Problem: Keine vorzeitige Rückgabe möglich
Läuft die Frist ab, lässt sich das E-Book oder der Film auf keinem Datenträger mehr nutzen. Eine vorzeitige Rückgabe ist nicht möglich, was den Nachteil hat, dass auch andere Personen in dieser Zeit keinen Zugriff auf den Titel haben. Klaus Graf, Geschäftsführer des Hochschularchivs der RWTH Aachen und Mitautor des kritischen deutschen Bibliothekarsweblogs netbib, sieht darin eine "künstliche Verknappung", die zu persönlichen Einschränkungen führe.
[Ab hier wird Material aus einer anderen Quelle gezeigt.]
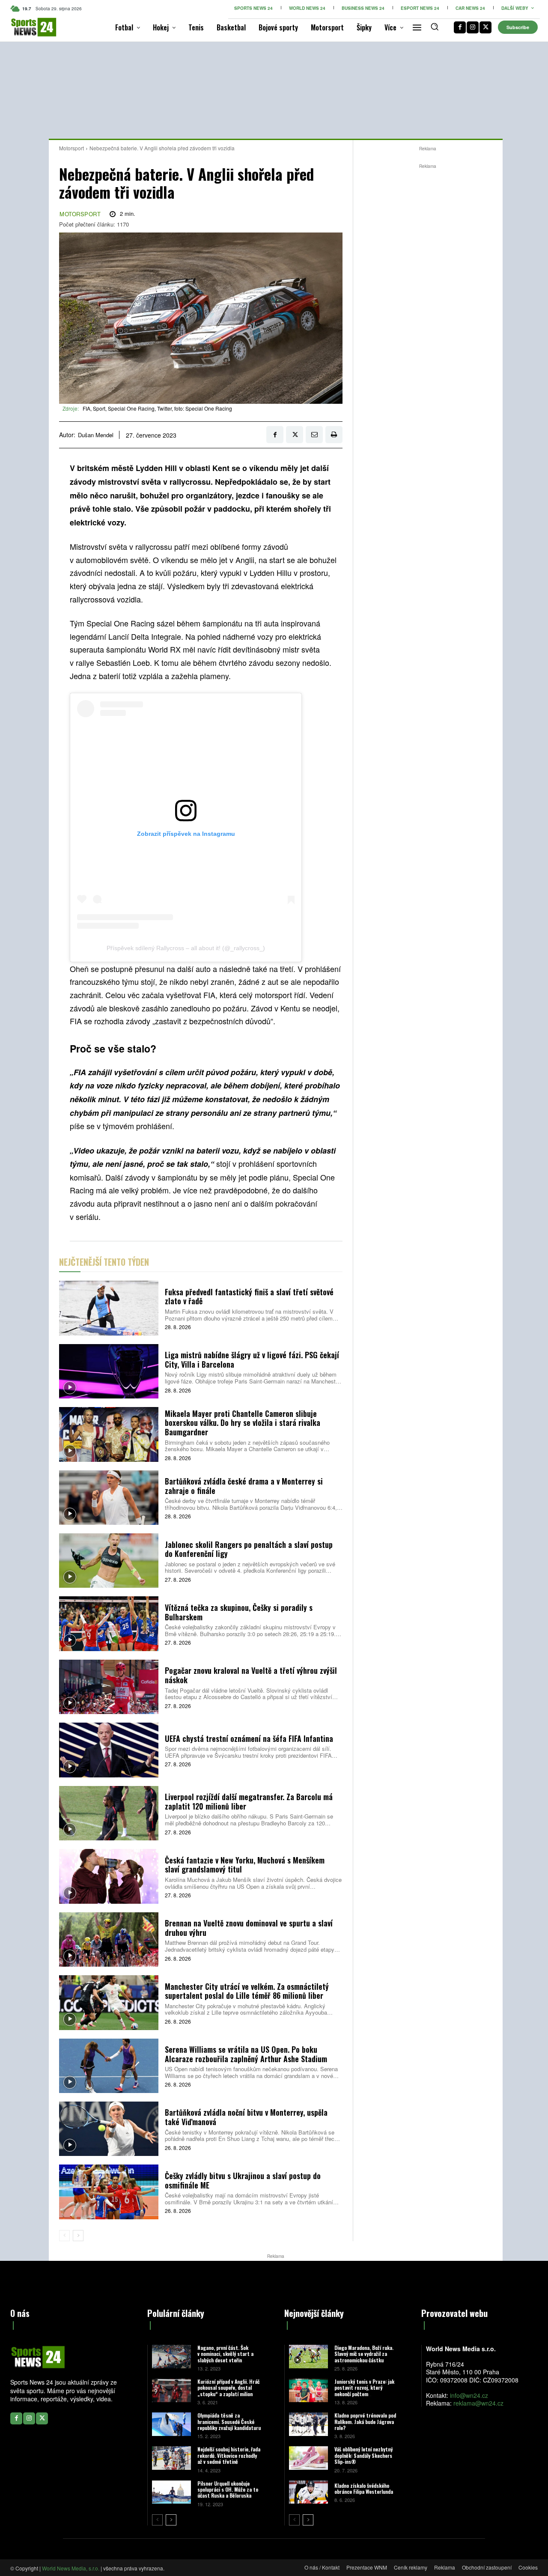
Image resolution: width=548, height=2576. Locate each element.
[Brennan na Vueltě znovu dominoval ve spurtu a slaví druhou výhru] (108, 1939)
"Hier wird alter Wein in neuen digitalen Schläuchen verkauft", kritisiert Graf die "Onleihe". Zum einen sehe er im DRM keinen sinnvollen Schutz, da es noch genug "analoge Lücken" gebe. Zum anderen würden damit auch die Nutzungsmöglichkeiten stark eingeschränkt werden. Auch für den Datenschutz sei diese Form der Kontrolle problematisch, da sämtliche Nutzungsdaten an einen DRM-Server übertragen würden.
Angebot enthält "viel Schrott"
Heftige Kritik übt Graf auch am derzeitigen Angebot der DiViBib, jedoch werde "auch ein schlechtes Angebot genutzt, wenn es dem Zeitgeist entspricht". Die Auswahl sei nicht umfangreich genug, zudem befinde sich "viel Schrott" darunter. Mit dem Angebot sind auch die österreichischen Büchereien nicht ganz zufrieden. So gebe es etwa im Bereich der Musik hauptsächlich nur Klassik und Jazz, wobei Popmusik, die für jüngere Menschen interessant wäre, kaum angeboten würde. Auch Hörbücher, die sehr gefragt seien, gebe es zu wenige.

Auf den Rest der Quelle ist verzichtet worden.